همایش ملی بیوانفورماتیک ایران

صفحه اصلی / 4th international edition and 13th Iranian Conference on Bioinformatics

Novel lncRNA‐miRNA‐mRNA competing endogenous RNA regulatory networks in glioma

نویسندگان :

Asoo Khani¹ Amir-Reza Javanmard²

1- دانشگاه تهران 2- دانشگاه تربیت مدرس

کلمات کلیدی :

ceRNA،Glioma،lncRNA،miRNA،mRNA interactions

چکیده :

Gliomas the most frequent type among primary brain tumors are highly heterogeneous. Understanding molecular mechanisms of glioma is crucial for developing effective therapies. Several altered signaling pathways and cross-linked relationships of ncRNAs and coding RNAs remain to be investigated. Identifying unknown interconnections between these genes may provide valuable clues for developing strategies for cancer therapy. The regulatory mechanisms of the ceRNA network in the pathogenesis of Gliomas remain to be investigated. Methods: In this study, we aimed to identify potential regulatory networks involved in glioma tumorigenesis, based on the ceRNA hypothesis. We obtained Four datasets (SRP434123, SRP233221, SRP328814, SRP114556) Which contain mRNA and lncRNA expression RNA-seq from 32 glioma tissues and 32 normal ones. Also, 2 and 12 samples contain miRNA-seq of glioma and 12 normal tissues, respectively. Following a series of analyses such as Survival and co-expression analysis, GO and KEGG enrichment analysis, using online tools including Targetscan, miRwalk, and mirDB the interactions between lncRNA, miRNA, and targeted mRNA were predicted and visualized using Cytoscape software.

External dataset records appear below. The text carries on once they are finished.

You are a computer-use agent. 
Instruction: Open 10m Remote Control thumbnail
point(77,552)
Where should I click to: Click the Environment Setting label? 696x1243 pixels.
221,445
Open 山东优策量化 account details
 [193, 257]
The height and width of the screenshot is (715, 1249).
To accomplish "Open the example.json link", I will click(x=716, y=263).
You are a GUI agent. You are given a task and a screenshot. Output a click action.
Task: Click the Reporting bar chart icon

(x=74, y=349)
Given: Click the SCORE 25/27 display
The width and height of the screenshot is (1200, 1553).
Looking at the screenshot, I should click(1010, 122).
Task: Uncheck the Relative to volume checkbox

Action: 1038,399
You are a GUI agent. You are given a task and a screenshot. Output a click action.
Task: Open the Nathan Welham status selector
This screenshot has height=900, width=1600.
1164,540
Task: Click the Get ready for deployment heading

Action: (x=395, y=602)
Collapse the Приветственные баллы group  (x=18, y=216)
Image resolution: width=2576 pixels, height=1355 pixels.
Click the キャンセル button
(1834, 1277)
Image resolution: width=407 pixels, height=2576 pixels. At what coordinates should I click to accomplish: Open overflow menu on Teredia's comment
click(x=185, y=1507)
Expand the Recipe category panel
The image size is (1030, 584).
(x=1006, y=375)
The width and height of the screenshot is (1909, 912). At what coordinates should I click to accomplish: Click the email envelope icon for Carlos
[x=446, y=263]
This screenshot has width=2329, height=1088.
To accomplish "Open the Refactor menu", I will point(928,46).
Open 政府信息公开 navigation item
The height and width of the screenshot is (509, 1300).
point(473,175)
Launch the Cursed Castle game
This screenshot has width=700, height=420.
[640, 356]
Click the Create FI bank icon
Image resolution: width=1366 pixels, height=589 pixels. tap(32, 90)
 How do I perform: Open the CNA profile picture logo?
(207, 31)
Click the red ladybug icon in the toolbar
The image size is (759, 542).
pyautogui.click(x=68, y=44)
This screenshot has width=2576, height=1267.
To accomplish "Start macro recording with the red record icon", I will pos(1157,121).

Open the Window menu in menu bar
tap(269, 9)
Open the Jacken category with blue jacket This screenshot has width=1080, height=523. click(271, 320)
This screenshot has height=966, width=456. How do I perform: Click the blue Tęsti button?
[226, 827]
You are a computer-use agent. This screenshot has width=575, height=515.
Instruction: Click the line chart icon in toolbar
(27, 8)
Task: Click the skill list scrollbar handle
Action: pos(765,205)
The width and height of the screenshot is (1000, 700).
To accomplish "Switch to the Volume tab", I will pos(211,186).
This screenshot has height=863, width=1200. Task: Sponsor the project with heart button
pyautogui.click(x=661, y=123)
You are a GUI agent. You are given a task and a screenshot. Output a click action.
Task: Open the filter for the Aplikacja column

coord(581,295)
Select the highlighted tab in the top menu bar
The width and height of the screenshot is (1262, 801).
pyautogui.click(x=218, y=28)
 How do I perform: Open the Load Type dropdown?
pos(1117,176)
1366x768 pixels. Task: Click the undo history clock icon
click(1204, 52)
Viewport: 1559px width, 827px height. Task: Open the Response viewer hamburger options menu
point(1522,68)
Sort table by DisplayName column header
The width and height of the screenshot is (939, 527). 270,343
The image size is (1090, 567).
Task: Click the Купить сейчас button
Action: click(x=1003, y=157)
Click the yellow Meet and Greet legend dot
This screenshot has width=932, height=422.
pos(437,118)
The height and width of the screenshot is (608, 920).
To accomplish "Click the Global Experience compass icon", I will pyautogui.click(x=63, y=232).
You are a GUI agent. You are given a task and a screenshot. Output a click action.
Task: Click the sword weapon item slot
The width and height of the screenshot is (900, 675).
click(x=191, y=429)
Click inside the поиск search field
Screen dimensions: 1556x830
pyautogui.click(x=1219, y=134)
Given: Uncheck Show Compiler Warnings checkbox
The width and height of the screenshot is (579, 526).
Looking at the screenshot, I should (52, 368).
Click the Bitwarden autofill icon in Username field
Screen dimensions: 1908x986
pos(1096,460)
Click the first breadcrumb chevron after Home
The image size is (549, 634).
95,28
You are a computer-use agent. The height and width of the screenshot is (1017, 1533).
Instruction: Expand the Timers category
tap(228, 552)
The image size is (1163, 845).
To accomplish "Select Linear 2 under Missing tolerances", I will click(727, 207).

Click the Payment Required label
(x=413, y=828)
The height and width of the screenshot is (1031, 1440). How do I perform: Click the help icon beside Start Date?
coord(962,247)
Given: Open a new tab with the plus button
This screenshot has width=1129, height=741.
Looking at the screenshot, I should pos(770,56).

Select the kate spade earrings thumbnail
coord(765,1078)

Conclusion: We constructed a regulatory network associated with glioma tumorigenesis we acquired five axes, "CRNDE/has-mir-223/STAB1", "CRNDE1/has-mir-150/TOP2", "NEAT1/has-mir-150/TOP2", "GRM3-AS1/has-mir-128/TOP2" and "GRM3-AS1/has-mir-128/STAB1" which were found to be related with the prognosis of glioma and present as potential ceRNA regulatory networks in glioma patients. Our results provided a potential regulatory network underlying glioma genesis and displayed that CRNDE can competitively bind to miR-223, and miR-150 also NEAT1 can competitively bind to miR-150 and miR-128. GRM3-AS1 acts as a ceRNA and binds to miR-128. Therefore, based on Functional Enrichment Analysis, modulating STAB1 and TOP2 expression levels in glioma, affects systemic lupus erythematosus (SLA), alcoholism, and Neutrophil extracellular trap pathways in glioma.